Als privater Englischlehrer in Heimarbeit Geld verdienen


Gut ausgeprägte Fremdsprachenkenntnisse sind immer ein Kapital. Die Möglichkeiten, dieses Wissen gewinnringend einzusetzen, sind vielfältig. Dazu muss man nicht einmal in die internationale Geschäftswelt einsteigen, sondern kann auch im näheren Umfeld Verdienste erzielen. Wer einen lukrativen Nebenjob sucht und sich gut mit der englischen Sprache auskennt, kann auch privater Englischlehrer werden.

Privater Englischlehrer werden – welche Voraussetzungen benötigt man?

Privater Englischlehrer werden erfordert keine Zulassung oder berufsbedingte Zertifikationen. Allerdings ist es immer hilfreich, entsprechende Qualifikationen nachweisen zu können. Ausschlaggebend für die Tätigkeit ist vordergründig der Grad der Beherrschung der Sprache.
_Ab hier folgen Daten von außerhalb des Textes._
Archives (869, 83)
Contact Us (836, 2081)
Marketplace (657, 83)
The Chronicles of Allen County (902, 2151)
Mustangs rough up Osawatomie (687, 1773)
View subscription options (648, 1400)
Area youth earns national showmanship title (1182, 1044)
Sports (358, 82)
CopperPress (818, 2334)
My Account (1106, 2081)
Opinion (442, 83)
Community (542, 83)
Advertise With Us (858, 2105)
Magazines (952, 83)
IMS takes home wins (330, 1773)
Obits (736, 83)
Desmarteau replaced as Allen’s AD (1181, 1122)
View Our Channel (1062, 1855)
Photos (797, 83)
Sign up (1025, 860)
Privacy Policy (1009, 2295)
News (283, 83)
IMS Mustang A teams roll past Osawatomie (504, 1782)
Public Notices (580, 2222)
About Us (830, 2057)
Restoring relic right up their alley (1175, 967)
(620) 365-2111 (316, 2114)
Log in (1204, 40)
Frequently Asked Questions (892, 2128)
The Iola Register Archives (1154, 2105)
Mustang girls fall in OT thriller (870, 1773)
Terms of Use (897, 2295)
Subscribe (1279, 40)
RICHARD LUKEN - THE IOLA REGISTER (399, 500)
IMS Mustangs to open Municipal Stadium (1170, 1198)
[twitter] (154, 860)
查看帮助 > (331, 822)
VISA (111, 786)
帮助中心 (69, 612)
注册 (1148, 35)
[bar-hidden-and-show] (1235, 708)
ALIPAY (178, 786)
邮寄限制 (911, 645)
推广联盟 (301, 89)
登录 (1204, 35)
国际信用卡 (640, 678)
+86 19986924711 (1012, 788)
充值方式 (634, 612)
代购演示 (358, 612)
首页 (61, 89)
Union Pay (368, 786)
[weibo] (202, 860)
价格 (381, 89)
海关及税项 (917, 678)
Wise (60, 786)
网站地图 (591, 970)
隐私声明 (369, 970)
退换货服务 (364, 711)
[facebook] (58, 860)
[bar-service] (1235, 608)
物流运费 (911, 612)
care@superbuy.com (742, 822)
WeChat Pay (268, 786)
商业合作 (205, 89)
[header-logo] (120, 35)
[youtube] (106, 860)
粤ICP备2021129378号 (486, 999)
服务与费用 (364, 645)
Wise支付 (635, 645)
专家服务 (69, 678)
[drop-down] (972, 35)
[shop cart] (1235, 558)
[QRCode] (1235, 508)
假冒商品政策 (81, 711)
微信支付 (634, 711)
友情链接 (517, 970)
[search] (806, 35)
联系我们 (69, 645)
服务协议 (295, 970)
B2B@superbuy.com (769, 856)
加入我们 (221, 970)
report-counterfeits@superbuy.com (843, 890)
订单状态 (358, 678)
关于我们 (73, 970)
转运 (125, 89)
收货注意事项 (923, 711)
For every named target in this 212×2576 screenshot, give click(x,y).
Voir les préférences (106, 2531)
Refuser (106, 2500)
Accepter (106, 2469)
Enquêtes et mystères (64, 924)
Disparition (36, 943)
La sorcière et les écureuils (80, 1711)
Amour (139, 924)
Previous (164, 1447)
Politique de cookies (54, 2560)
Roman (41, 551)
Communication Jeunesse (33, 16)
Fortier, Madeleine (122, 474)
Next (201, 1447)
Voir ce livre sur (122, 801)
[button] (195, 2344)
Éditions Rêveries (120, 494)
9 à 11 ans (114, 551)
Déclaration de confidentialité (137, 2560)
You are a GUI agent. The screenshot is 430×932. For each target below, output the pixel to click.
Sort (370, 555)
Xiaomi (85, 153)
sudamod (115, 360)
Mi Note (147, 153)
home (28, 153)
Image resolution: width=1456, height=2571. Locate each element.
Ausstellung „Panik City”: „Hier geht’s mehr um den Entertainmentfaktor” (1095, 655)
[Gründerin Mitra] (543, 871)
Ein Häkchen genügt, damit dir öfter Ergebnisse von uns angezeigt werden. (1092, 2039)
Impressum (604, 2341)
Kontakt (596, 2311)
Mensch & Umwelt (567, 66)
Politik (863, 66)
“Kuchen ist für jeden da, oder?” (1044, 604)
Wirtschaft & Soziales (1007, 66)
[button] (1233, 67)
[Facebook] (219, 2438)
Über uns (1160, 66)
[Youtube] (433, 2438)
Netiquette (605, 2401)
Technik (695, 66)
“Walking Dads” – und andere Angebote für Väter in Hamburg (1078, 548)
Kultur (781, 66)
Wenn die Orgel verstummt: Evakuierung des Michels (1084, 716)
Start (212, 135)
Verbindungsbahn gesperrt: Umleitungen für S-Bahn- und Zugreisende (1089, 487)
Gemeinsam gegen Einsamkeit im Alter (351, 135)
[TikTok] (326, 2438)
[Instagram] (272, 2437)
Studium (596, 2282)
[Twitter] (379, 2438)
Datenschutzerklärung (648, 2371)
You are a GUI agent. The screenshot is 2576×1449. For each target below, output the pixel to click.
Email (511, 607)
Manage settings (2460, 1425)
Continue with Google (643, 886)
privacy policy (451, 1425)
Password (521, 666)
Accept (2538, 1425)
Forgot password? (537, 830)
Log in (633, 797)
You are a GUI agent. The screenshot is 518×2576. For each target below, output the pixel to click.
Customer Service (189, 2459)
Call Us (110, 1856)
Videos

Denn die Fremdsprachenvermittlung erfolgt in mehreren Stufen – von Einsteigerkursen bis hin zum Spezialtraining für Fortgeschrittene. Die grundlegende Beherrschung und eine gute Sprachpraxis müssen allerdings schon gegeben sein, um privater Englischlehrer werden zu können.
Wichtig ist auch das Vermögen, dieses Wissen weiter geben zu können. Dazu verfügt man als privater Englischlehrer idealer Weise über eine didaktische Ausbildung. Wenn nicht, muss man sich unbedingt in diesem Bereich fortbilden. Denn pädagogische Qualitäten sind gefragt, weil die Lernhaltung von Schülern durchaus sehr unterschiedlich sein kann. Auch das beste Naturtalent versagt an der Stelle, wo Lernblockaden durchbrochen werden müssen. Wer die Methoden nicht kennt, ist schnell am Ende und kann auch keine privater Englischlehrer werden.

Privater Englischlehrer werden – wo findet man Angebote?

Geht man von einer durchschnittlichen Sprachbeherrschung und einem gutem pädagogischen Vermögen aus, bieten sich Nachhilfestunden für Schüler unterhalb der Gymnasialstufe an. Hier finden sich immer Bedürfnisse im Bekanntenkreis, bei denen man sich auch erst einmal erproben sollte. Der Erfolg verhilft in diesem Bereich zu einer Mund-zu-Mund-Propaganda, deren Werbepotential man keinesfalls unterschätzen darf. Schon auf einer solchen Grundlage kann man privater Englischlehrer werden. Man kann sich mit einigen Referenzen auch bei Schulen melden, mit Lerngemeinschaften in Verbindung treten oder sich beim Jugendamt registrieren lassen. Überall finden sich Fälle, wo Nachhilfeunterricht gesucht wird. Ein spezielles Terrain sind Fortbildungseinrichtungen. Auch hier kann man privater Englischlehrer werden, muss aber eine Reihe von Referenzen vorweisen können. Außerdem ist die Fähigkeit gefragt, mit Gruppen arbeiten zu können. Ein weiterer Weg ist die Eigenwerbung und die Herstellung von Kontakten über das Internet.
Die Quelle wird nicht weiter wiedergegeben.